• [WORK INSTRUCTION]
Exactly the line that contains "Expand the WPS" and the lines following it to the end of the data are to be reproduced, and nothing more.

[Start of section]

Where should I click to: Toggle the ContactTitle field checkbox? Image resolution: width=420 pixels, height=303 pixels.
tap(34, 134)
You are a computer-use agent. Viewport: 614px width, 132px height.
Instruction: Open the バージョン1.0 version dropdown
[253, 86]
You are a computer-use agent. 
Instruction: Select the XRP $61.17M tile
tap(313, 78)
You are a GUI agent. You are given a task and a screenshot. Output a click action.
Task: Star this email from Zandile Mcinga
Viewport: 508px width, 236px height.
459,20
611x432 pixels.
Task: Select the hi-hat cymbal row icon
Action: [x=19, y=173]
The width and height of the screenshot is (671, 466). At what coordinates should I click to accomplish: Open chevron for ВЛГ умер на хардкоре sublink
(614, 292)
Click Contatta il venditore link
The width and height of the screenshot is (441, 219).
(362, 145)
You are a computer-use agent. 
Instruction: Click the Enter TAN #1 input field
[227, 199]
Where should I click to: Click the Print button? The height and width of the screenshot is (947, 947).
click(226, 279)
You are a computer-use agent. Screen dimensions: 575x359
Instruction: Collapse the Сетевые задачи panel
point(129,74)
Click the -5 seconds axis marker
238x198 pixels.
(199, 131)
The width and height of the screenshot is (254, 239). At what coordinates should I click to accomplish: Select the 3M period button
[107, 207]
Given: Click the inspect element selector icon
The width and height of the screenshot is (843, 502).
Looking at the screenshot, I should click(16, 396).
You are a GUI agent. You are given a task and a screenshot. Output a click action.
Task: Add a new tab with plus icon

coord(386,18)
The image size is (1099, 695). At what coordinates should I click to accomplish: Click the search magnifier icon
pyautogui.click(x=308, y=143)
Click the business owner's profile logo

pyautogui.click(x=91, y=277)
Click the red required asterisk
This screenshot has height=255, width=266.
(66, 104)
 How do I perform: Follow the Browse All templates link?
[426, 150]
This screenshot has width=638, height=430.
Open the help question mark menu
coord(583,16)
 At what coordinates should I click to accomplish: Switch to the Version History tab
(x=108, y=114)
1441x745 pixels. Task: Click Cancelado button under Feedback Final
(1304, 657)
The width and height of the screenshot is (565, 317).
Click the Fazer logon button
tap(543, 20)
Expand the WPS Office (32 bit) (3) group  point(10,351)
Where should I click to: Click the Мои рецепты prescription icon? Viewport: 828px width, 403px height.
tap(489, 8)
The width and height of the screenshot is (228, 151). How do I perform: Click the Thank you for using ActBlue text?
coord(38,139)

[End of section]

• [SOLUTION FOR THIS TASK]
Expand the WPS Office (32 bit) (3) group  point(10,351)
Where should I click to: Click the Мои рецепты prescription icon? Viewport: 828px width, 403px height.
tap(489, 8)
The width and height of the screenshot is (228, 151). How do I perform: Click the Thank you for using ActBlue text?
coord(38,139)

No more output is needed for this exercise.